> [To do]:
Where the records below show a line containing "The height and", start copying; end with the line containing "How do I perform: Open the REPORTS menu tab?", and copy it too.

> [Data under study]:
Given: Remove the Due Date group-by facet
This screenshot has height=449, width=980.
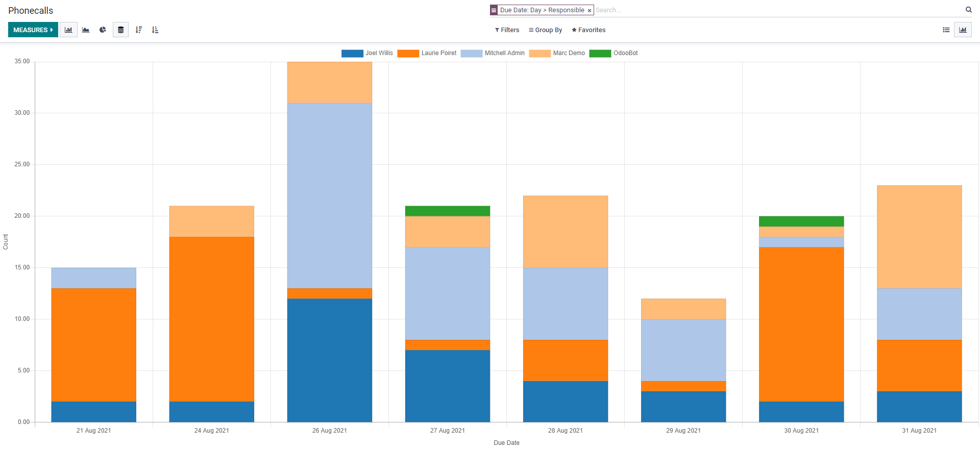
...
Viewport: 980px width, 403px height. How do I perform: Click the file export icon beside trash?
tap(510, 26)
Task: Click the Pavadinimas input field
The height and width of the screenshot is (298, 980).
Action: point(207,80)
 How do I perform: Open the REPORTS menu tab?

> [Problem solution]:
The height and width of the screenshot is (298, 980).
Action: point(207,80)
 How do I perform: Open the REPORTS menu tab?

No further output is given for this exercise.